Holy Sh#t. Literally. I had a colonoscopy today.
I am not sure I would wish the prep for the exam on my worst enemy. Well, maybe my WORST enemy but they would have to be really bad. Like, the worst. I might wish it on the guy at Dos Hombres in Lawrence Kansas in about 1995 who thought I was pregnant simply because I was “college fat” for a while there but that is about it. Yeah, on second thought, I would wish it on that skinny dweeb but I draw the line there. I wouldn’t even wish it on Jay Cutler or any of the Kardashians. Wait, I take it back, I wish it on the mom (Kris Jenner) and Kim. Ok, so just those three but that is it. Promise.
The actual procedure was a piece of cake. I was out like a light due to anesthesia so there was not a chance of being humiliated or embarrassed. Thank God. Nobody needs to be awake while 6 people with masks hover over you and one of them sticks a camera up your butt. That is just not necessary.
The good news is I learned that my colon just has some “very sharp curves”. What exactly this means, I have no idea. What is it? A racecourse?
The bad news is that I went through 94 rolls of toilet paper and may have scarred my pals for life while I was getting ready for the damn thing. You have to clean your system out before the camera up the butt operation can commence. You have to drink a large potion of what appeared to be neon yellow poison. It tasted like it was drained through a hooker’s tube sock for starters.
“Mommy, what are you doing in there?” “Are you peeing or pooping? I can’t tell.” Well, join the club. Mommy can’t tell either. I have no idea what was going on down there. I just know I never want to have it happen again. My stomach sounded like it had a bunch of feral cats fighting over the last can of tuna. It was outrageous to say the least.

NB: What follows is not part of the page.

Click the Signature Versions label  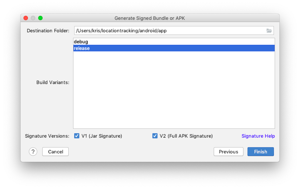point(47,136)
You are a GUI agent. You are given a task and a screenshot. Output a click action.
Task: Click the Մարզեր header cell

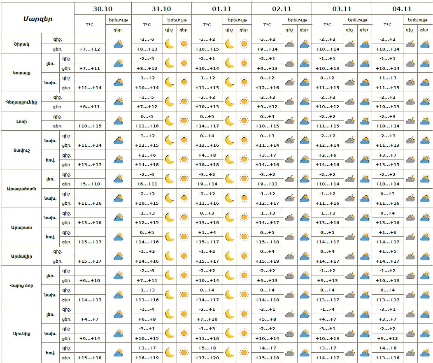(37, 18)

I had to stop eating Tuesday evening and the procedure was at 11 am today, Thursday. That is a long time not to eat. Every morsel of food I saw on Wednesday looked divine. Every niblet of food smelled like a 5 star chef cooked it. My husband came home with fried chicken. Listen, I don’t even like fried chicken and we never ever have it but for some reason last night I wanted fried chicken so bad I would have traded my right arm for it. It smelled like a dream come true. My husband was sitting here licking his greasy little fingers one by one. Meanwhile, I was stuck drinking some hideous fluorescent drink that was sending me to the pot every 3 seconds. I was squeezing my butt cheeks so hard I had leg cramps and my teeth were chattering. My kids had macaroni and cheese for dinner and it looked like macaroni and heaven to me.

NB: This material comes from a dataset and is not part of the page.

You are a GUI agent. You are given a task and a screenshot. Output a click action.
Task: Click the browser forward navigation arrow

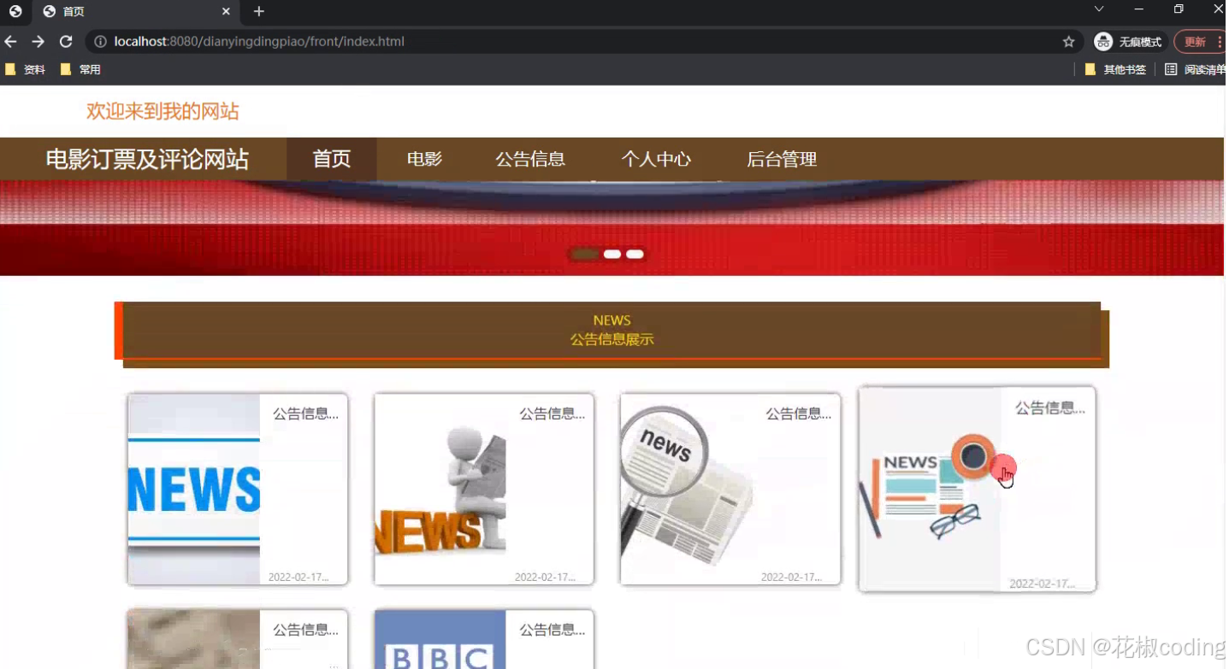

I am pretty sure that I am not ready to go through the experience again any time soon. I am slightly embarrassed for myself and I am not sure my toilet will ever look at me the same. I can’t say I blame it. A colonoscopy is no joke, well the prep anyway. I would rather climb to the tippy top of the highest building in the land and jump off and land on a bike without a seat than do that again. Actually, it is probably about even steven – the bike and the colonoscopy. You have been warned. Officially.
Wait a second… You weren’t awake for this?!? You didn’t mention this- I thought you just meant you were buzzed up from the anesthesia! I was wiiiide awake for mine. They had me watch it on the big screen with them like it was some feature presentation!!?! It was the pits. And the shits. And don’t lie… your list above extends faaar past Kim Kardashian. And I would like to hear more names please. Just keep Bruce out of this. He has enough on his plate right now…
I was out like a light! No feature presentation. Thank f’ing God. I might put you on the list.
Noooooo! Don’t even tell me this!! I am turning 45 and I was supposed to have one because my Grandpa died of colon cancer at 74 years old. I’m TERRIFIED to get one. I know I have to, but I can’t handle not eating for that long. Or that much pooping!!! Did you at least lose 5 pounds?
I am not going to lie….it sucks. And how the hell are you going to be 45?!?!? That seems impossible. Hot mama.
Thank you!! I called my doctor and she said I don’t have to go until I’m 50. Why did you have to go so young? !!?